**Action item**: Print the data below exactly, but only the lines from the one containing "1235x817 pixels." down to the one containing "Expand plus under", inclusive.

**Given records**:

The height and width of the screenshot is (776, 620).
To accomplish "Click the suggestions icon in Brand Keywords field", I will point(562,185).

* * *

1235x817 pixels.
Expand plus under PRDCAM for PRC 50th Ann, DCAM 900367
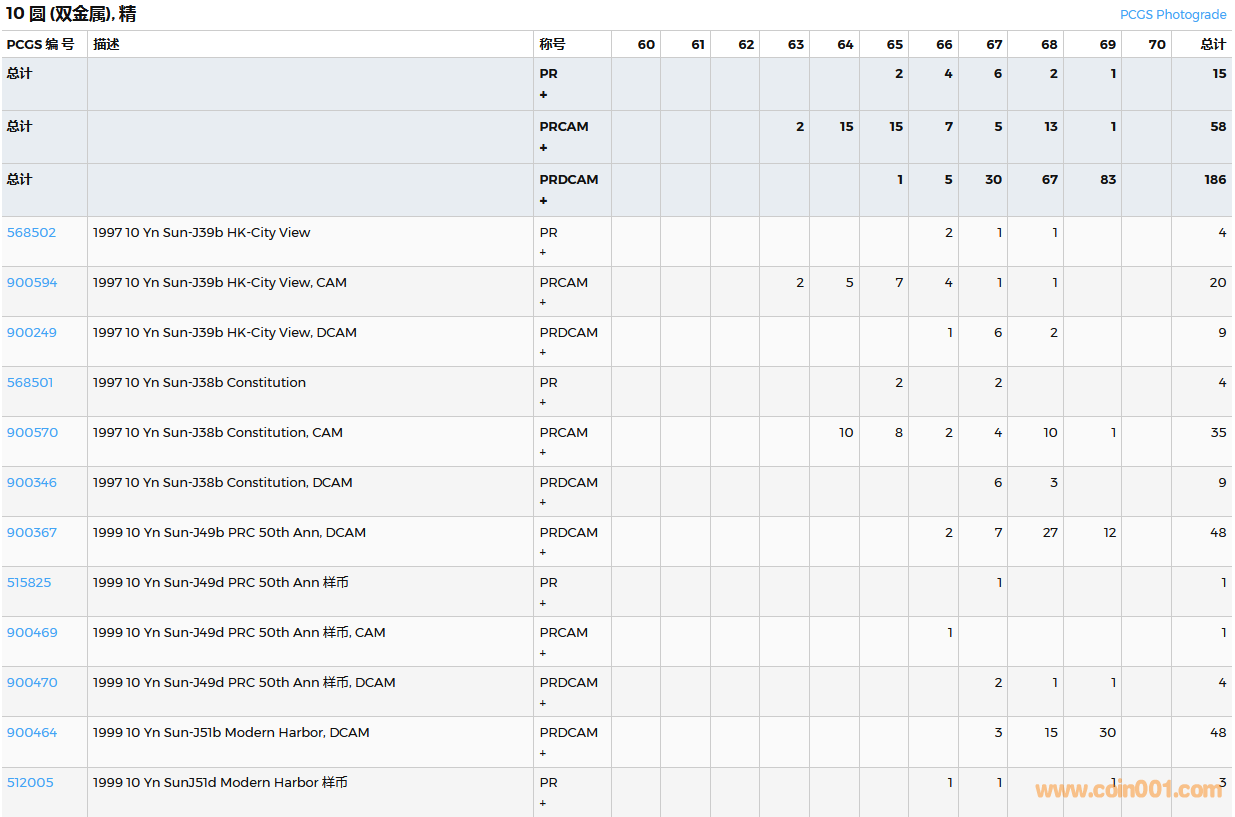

* * *

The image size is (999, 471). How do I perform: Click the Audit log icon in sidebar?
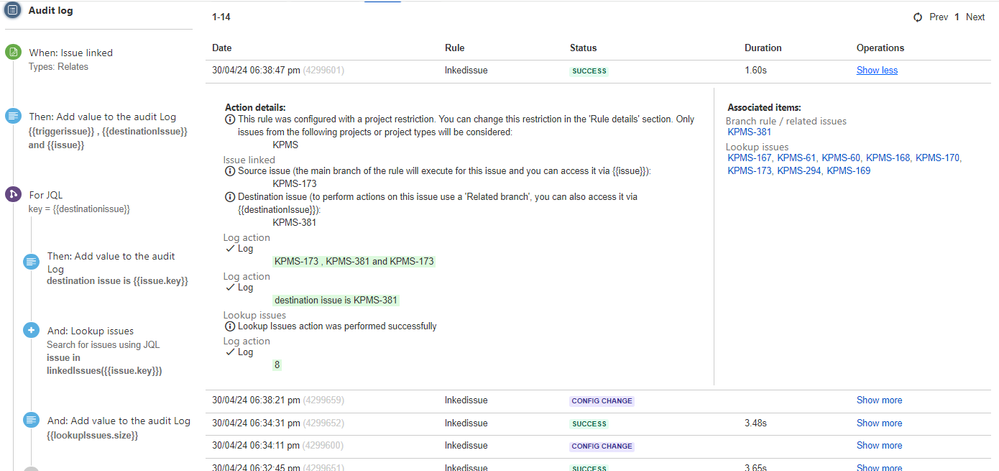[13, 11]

**Solution below**:
1235x817 pixels.
Expand plus under PRDCAM for PRC 50th Ann, DCAM 900367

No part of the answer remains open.